Il pallone areostatico

on Mar 25, 2014

Il Pallone Aerostatico, “Commedia per Musica” in due atti.

Napoli, Teatro dei Fiorentini, primavera 1802.

Libretto: Giuseppe Palomba (attivo a Napoli, 1765-1825).

Musica: Silvestro Palma (De Palma, Di Palma) (Barano d’Ischia, 1754-Napoli, 1834)

Poco sappiamo sulla vita di Giuseppe Palomba, nonostante la sua fama di librettista sia legato all’opera buffa napoletana (v. anche La Ballerina Amante), e l’unica notizia di rilievo è quella di essere stato nipote di Antonio (Napoli, 1705 – 1769), altro librettista di un certo rilievo nella tradizione della “commedia per musica”partenopea.

Giuseppe fu il librettista dei più importanti compositori del suo tempo, che a loro volta contribuirono non poco alla diffusione del suo nome. Fra i molti, Pietro Alessandro Guglielmi (1728-1804), Niccolò Piccinni (1728-1800), Giovanni Paisiello (1740-1816), Domenico Cimarosa (1749-1801), Valentino Fioravanti (1769-1837), Pietro Raimondi (1786-1853) e gli esordienti Giovanni Pacini (1796-1867) e Gioachino Rossini (1792-1868). Nonostante i suoi testi contenessero stretti riferimenti all’ambiente napoletano e fossero quindi caratterizzati in tal senso, grazie anche all’uso dell’espressiva parlata locale, essi offrivano tuttavia non poche opportunità ai compositori di drammi giocosi. Questo faceva sì che la sua produzione drammaturgica diventasse popolare in tempi brevi e fosse richiesta, ancora all’inizio dell’Ottocento, a Milano, a Firenze e a Torino e venisse tradotta anche in tedesco per essere rappresentata a Dresda e ad Amburgo.

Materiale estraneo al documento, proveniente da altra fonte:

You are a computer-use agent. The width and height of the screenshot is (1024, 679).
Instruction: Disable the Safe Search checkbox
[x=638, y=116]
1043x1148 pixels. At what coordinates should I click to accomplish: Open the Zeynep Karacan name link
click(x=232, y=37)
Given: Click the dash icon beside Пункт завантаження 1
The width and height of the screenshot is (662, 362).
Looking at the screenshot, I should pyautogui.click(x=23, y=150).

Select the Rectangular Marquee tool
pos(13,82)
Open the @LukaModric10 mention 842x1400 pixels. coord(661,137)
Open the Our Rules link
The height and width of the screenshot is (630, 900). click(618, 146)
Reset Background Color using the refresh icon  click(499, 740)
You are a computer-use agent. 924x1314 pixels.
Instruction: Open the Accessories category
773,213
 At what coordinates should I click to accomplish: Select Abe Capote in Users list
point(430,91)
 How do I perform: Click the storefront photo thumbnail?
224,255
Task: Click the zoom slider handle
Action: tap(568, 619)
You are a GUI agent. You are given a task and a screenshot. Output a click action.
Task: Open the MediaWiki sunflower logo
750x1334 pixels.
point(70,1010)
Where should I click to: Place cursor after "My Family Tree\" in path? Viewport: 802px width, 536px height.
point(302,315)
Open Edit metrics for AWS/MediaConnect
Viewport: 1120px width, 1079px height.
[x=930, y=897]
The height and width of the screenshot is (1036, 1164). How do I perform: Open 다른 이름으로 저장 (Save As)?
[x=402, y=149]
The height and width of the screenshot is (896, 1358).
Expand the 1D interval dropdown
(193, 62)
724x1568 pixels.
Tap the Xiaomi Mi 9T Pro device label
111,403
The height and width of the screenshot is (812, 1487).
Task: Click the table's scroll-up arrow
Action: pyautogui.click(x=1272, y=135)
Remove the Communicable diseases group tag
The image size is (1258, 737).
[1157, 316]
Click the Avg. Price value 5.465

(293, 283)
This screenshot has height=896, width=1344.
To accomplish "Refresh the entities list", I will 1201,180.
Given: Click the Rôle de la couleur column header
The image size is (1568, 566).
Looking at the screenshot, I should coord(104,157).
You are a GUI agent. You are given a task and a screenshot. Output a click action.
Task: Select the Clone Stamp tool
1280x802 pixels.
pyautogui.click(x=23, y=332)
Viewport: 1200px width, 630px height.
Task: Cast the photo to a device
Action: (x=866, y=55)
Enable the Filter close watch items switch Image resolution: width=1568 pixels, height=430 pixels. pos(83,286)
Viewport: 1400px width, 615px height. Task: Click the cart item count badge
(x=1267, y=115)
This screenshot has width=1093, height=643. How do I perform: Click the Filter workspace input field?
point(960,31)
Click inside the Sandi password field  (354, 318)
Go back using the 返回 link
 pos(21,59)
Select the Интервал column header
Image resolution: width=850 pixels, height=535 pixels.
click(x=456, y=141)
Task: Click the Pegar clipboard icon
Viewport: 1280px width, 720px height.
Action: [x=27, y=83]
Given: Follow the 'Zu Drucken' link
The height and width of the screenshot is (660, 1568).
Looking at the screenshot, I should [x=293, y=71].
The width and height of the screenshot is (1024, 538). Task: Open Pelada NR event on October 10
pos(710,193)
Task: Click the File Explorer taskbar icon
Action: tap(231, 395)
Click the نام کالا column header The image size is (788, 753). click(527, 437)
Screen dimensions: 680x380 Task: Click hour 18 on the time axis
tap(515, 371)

Il libretto dal titolo Il Pallone Aerostatico, messo in scena in prima assoluta, nella primavera del 1802, al Teatro dei Fiorentini di Napoli, rispecchia le caratteristiche tipiche di questo autore, ma si presta anche a qualche osservazione più particolare, certo in rapporto al turbolento periodo storico-politico, connesso con l’invasione delle armate francesi di Napoleone (Murat fu a Napoli dal 1804). Esse portarono con sé non poche usanze d’Oltralpe: piccoli zoo viaggianti ed illusionisti, ma anche equilibristi e ginnasti, cavallerizze e prodigiose macchine volanti, dette mongolfiere, che facevano andare in visibilio i Parigini verso la fine degli anni ’80 del Settecento, quando, variopinti e fragili, si innalzavano in cielo dalla place Louis XV e dai giardini delle Tuileries, dove sarebbe poi stata collocata la più famosa e temuta ghigliottina di Francia.

Nella parodia dell’inventore, anzi del “fanatico di Filosofia”, “Messer Lattanzio”, che “scartabella libracci” nella sua libreria polverosa “con machine filosofiche, ed astronomiche”, è inserito un tipico e semplice intreccio amoroso ricco di equivoci e colpi di scena; c’è un borioso pretendente che si esprime in napoletano e dal significativo cognome Sciarappa; si evidenzia un preciso riferimento alla moda francese delle macchine volanti, appena venato d’ironia in senso politico-nazionalistico e dotto (il termine classico “aerostato” sostituisce il francesismo “mongolfiera”), e la possibilità, per scenografo e macchinista (rispettivamente, Luigi Grassi e l’équipe formata da Gennaro e Vincenzo Conca), di creare ambienti e dispositivi di efficace spettacolarità, nella collaudata tradizione locale: un pallone in scena che avrebbe dovuto condurre il “Filosofo” a superare Zoroastro e Galileo, ma che si rivela un’assurda chimera come i tempi nuovi e le nuove mode forestiere. Meglio rimanere a casa propria, con i piedi in terra e non sospesi a mezz’aria, “come l’asino ci stà”, conclude infine Lattanzio, mentre tutti vogliono “ridere, e ballar” nel “festino” di nozze di sua nipote Aurora, ormai ravveduta dalle presunte smanie di “femme savante”e non più “seguace delle sciocche massime dello zio”.

Il libretto a stampa contiene varianti di scene al secondo atto, forse dettate da esigenze dei cantanti e/o dal gusto del pubblico.